As of Monday morning, Hillary Clinton has officially scored yet another endorsement — this time from the prestigious New Yorker magazine. The New Yorker endorsed Clinton in an editorial in the Monday edition of its print magazine, saying: "Hillary Clinton is neither saint nor prophet; she is a pragmatist of deep experience and purpose. But her toughness, her guile, and her experience — qualities that helped her patiently decimate Trump in their three debates — will be assets in future political battles." The magazine makes clear that it is not endorsing Clinton because she is not Donald Trump, unlike the numerous Republican newspapers who have largely endorsed her for that reason:

"She has been a pioneer throughout her life, and yet her career cannot be easily reduced to one transcendent myth: she has been an idealist and a liberal incrementalist, a glass-ceiling-smashing lawyer and a cautious establishmentarian, a wife and mother, a First Lady, a rough-and-tumble political operator, a senator, a Secretary of State. Her story is about walking through flames and emerging changed, warier and more determined. In her intelligence, in her gimlet-eyed recognition of both the limits and the possibilities of government, she’s a particular kind of inspirational figure, a pragmatist and a Democratic moderate. We wish that Clinton faced a worthy opponent: she deserves a less sullied, more substantive win."

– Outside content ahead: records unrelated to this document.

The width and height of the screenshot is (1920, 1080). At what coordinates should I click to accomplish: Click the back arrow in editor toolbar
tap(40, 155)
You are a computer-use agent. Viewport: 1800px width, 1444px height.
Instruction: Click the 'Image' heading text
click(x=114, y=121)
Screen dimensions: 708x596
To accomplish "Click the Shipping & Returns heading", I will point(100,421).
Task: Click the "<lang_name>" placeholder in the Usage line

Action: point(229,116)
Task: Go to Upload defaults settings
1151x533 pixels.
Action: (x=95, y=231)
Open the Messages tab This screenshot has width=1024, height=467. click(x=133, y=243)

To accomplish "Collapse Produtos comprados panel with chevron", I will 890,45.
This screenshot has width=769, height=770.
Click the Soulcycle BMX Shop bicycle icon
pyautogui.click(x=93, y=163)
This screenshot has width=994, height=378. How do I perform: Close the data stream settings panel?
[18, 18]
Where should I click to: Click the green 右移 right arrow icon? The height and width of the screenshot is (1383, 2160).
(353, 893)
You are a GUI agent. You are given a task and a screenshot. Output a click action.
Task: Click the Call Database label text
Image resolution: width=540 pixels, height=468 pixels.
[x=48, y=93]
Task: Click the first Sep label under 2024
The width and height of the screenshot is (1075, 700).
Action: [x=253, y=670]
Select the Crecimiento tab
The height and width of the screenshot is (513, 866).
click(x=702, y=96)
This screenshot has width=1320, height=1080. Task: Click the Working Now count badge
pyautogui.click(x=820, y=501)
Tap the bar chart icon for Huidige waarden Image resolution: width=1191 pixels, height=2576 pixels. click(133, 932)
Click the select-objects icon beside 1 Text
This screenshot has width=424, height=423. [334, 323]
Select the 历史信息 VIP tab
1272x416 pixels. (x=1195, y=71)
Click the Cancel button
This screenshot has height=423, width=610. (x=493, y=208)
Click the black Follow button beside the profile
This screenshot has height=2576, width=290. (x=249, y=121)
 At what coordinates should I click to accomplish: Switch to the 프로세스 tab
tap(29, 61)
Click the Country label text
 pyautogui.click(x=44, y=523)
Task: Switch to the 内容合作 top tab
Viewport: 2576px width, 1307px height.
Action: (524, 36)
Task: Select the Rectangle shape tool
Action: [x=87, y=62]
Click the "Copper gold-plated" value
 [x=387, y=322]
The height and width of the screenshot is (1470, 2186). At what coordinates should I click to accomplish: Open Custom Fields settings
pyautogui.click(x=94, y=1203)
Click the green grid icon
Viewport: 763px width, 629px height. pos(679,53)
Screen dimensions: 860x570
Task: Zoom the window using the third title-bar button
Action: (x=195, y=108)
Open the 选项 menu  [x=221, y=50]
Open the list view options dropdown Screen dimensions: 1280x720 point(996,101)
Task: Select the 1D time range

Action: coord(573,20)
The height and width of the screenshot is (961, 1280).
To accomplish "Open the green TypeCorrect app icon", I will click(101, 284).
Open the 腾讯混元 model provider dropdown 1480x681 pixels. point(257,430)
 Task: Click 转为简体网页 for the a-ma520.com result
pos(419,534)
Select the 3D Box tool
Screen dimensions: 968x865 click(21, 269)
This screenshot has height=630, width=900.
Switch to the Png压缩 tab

In a lengthy elaboration of Clinton's strengths and accomplishments, the editors make sure to point out that "[H]er claim to our support goes far beyond the nihilism of the alternative." The full endorsement praises the Democrat's commitment to LGBTQ rights, women's rights, and racial minorities' rights, her proposals to improve the Affordable Care Act and expand Medicaid and Medicare, her plans to raise the standard of living for the middle class and people of all races, her tax plan's stricter rules for financial industry, her extensive knowledge of foreign policy, and her chance to usher in a less conservative Supreme Court — perhaps one that won't make judgments like the 2013 decision to abolish the Voting Rights Act.

The New Yorker spends a large portion of the endorsement making its case against the Republican nominee and making no attempt to be coy about how the staff sees the man — he's described as "a trash-talking, burn-it-to-the-ground demagogue" at one point — but it's clear from the passionate language the editors use to express their support for Clinton that the endorsement is not one they awarded to their view of the lesser of two evils.

Clinton has received over 260 endorsements from newspapers (including 49 of the country's 50 major papers) and magazines this election. The New Yorker's endorsement makes it possibly the proudest-sounding publication to join this group.